When the march began, chants of ‘Quit India!’ and ‘Vande Mataram!’ filled the air. The British police lined the road, rifles ready. Matangini walked in front, leading hundreds of men and women, her bare feet sinking into the wet mud.

At the barricade, the officer shouted, ‘Stop! Go back!’

The crowd hesitated. But Matangini kept walking, the flag held high.

A shot cracked through the air. The bullet struck her arm, but she didn’t stop. She shifted the flag to her other hand and took another step. Another bullet tore through her shoulder. She swayed but kept walking.

Then the third shot — straight through her forehead.

She fell. But here’s the thing — she fell facing forward. Even in that final moment, her fingers gripped the flagpole so tight that the flag never touched the ground.

Witnesses say her lips were still moving when she hit the earth — whispering the words ‘Vande Mataram.’
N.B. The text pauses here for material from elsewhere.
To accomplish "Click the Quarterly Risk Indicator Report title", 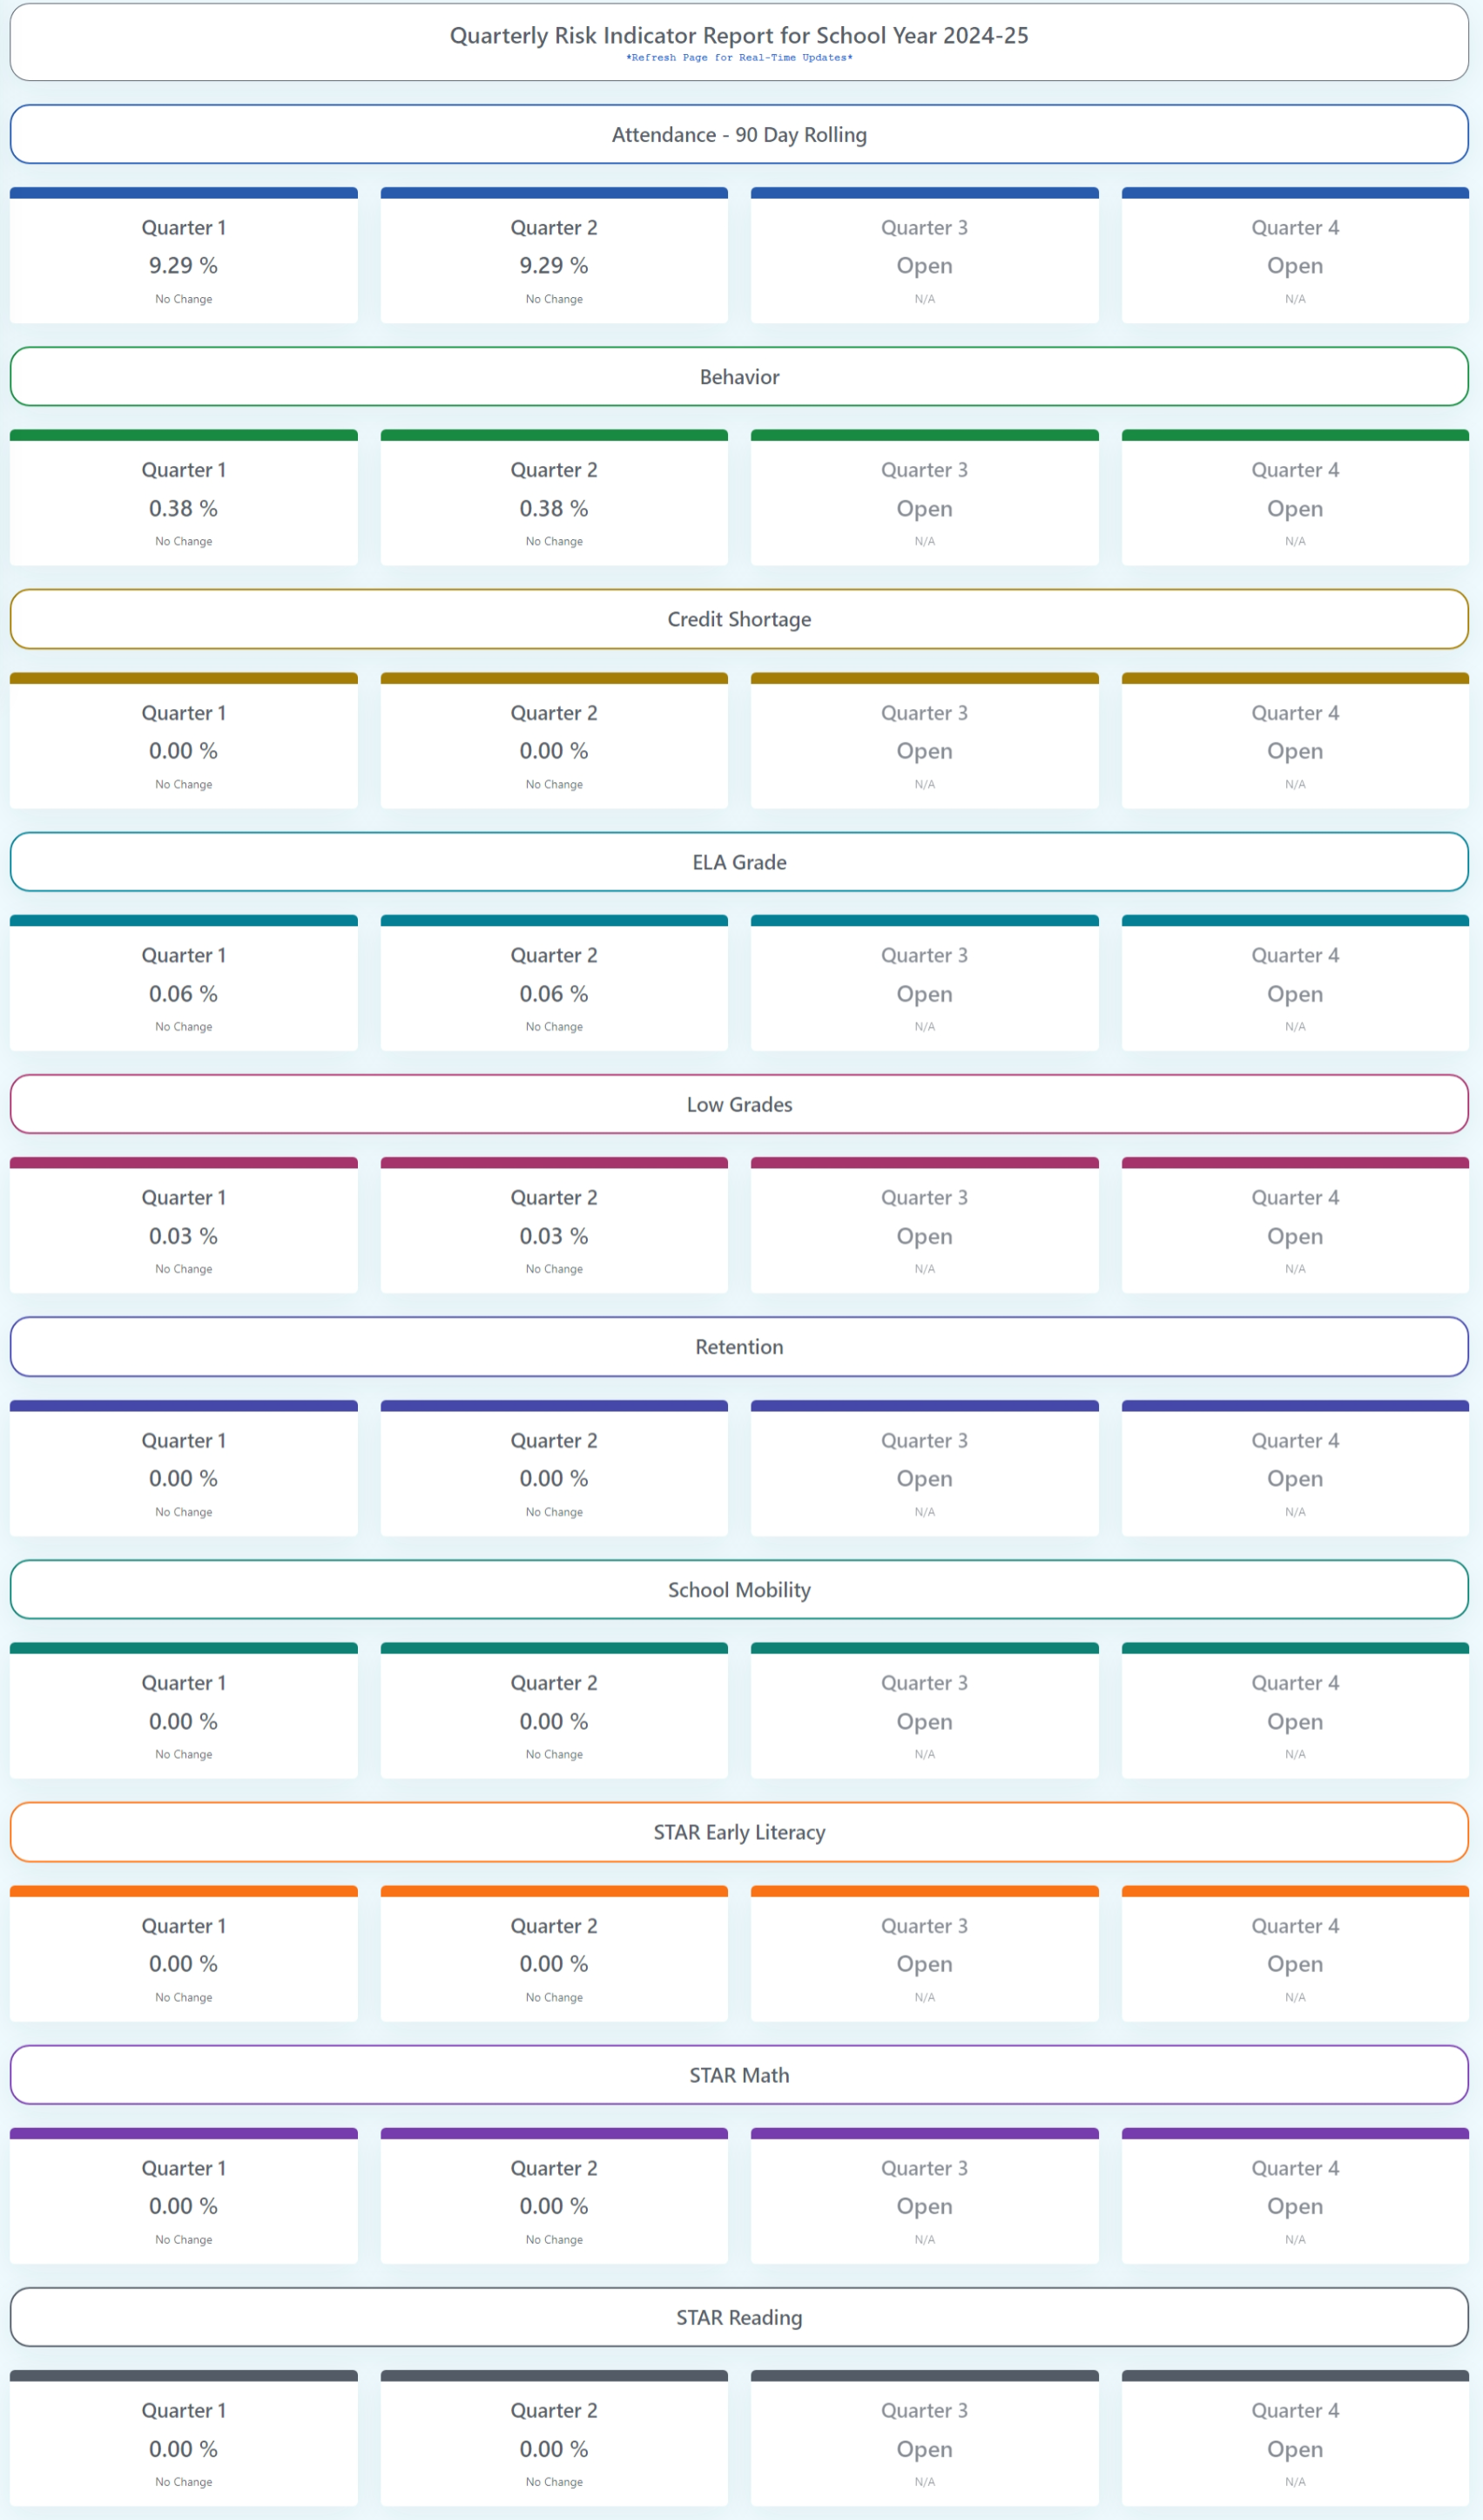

The crowd, stunned for a moment, erupted. People surged forward. The police line broke. The building was taken over, and for the first time, the tricolour flew over Tamluk.

That day, a seventy-three-year-old woman’s blood watered the soil of Bengal — and in that soil, a seed of freedom took root.


Years later, when independence finally came, the people built her statue in front of the West Bengal Legislative Assembly — not as a token of pity, but as a reminder.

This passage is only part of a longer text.